Task objective –
In the records below, find the line holding "The image size is (1024, 602)."; copy it and every line after it to the end, omitting all images.

[Collected data entries]
<<<<

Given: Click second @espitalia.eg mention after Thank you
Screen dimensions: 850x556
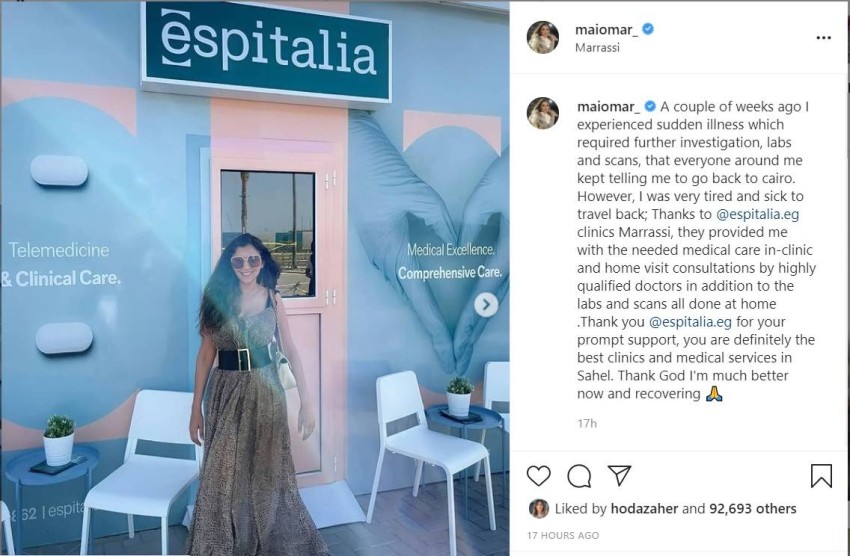Looking at the screenshot, I should tap(690, 322).
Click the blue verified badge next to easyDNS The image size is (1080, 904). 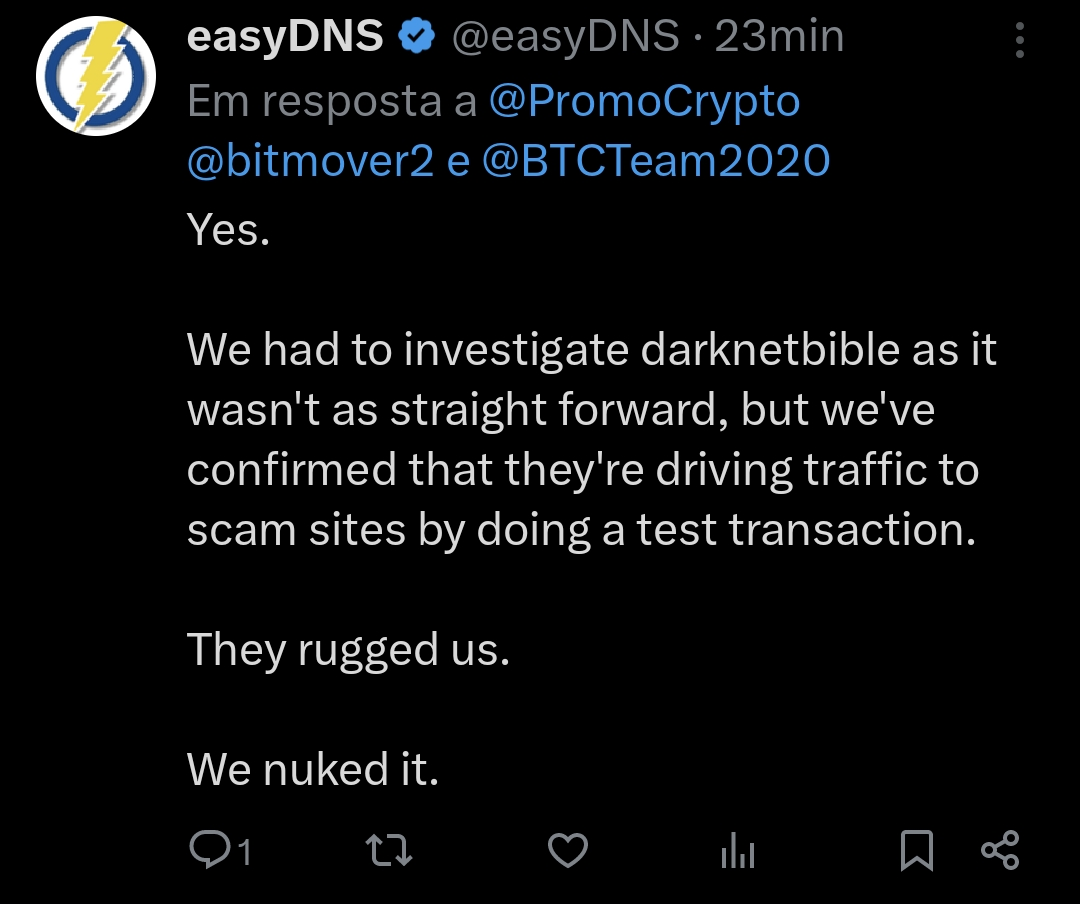click(417, 37)
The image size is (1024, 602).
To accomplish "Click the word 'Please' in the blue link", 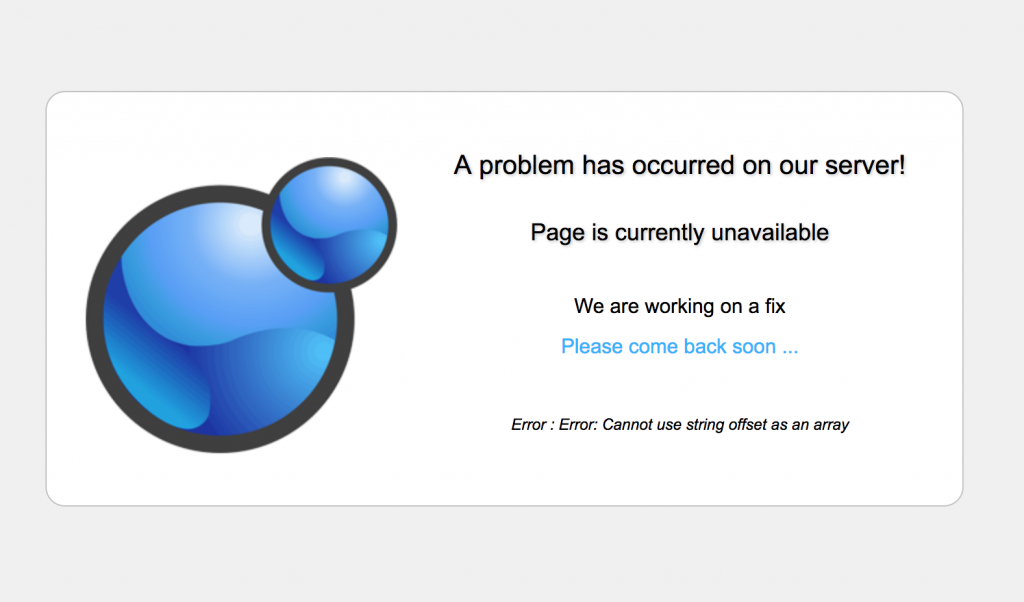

>>>>

Output of the task –
The image size is (1024, 602).
To accomplish "Click the word 'Please' in the blue link", 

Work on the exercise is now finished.